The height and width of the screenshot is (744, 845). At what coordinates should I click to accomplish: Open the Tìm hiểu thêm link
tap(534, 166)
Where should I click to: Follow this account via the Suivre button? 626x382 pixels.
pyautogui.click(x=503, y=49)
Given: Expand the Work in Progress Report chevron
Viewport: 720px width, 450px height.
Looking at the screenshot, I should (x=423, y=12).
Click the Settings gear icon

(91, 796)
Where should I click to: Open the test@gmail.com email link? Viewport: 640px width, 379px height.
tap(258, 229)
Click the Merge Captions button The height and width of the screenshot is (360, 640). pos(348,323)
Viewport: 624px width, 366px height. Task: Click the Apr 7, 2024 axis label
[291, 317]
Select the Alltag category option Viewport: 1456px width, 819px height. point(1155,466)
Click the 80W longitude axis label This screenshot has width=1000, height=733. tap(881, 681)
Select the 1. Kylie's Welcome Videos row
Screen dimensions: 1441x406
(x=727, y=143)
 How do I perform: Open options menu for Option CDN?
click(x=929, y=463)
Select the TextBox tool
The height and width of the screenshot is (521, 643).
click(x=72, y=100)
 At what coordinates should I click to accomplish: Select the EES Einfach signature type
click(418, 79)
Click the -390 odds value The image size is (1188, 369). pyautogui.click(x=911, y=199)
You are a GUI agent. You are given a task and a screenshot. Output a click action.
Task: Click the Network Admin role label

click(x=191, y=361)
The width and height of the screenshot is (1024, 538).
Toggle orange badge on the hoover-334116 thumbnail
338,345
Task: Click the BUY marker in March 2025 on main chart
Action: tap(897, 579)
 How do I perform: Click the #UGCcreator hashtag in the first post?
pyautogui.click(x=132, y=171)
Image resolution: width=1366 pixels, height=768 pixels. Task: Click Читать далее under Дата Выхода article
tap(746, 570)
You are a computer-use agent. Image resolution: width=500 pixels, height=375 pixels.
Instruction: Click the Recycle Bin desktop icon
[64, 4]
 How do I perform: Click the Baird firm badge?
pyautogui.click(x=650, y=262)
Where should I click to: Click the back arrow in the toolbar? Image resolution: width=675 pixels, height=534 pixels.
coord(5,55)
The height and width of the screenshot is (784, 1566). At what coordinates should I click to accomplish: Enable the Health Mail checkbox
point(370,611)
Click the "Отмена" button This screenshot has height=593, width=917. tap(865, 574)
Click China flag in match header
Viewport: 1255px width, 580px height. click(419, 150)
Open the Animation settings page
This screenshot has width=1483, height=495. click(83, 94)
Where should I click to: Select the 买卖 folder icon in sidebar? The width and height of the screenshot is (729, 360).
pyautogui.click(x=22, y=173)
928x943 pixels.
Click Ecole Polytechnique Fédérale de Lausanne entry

======

▶ **PROBLEM DETAILS**
Set down no line except those from the one with "The height and width of the screenshot is (784, 1566)." to the last line of the data, inclusive, each exactly as written.

▶ **ANSWER BOX**
The height and width of the screenshot is (784, 1566). At what coordinates should I click to accomplish: Enable the Health Mail checkbox
point(370,611)
Click the "Отмена" button This screenshot has height=593, width=917. tap(865, 574)
Click China flag in match header
Viewport: 1255px width, 580px height. click(419, 150)
Open the Animation settings page
This screenshot has width=1483, height=495. click(83, 94)
Where should I click to: Select the 买卖 folder icon in sidebar? The width and height of the screenshot is (729, 360).
pyautogui.click(x=22, y=173)
928x943 pixels.
Click Ecole Polytechnique Fédérale de Lausanne entry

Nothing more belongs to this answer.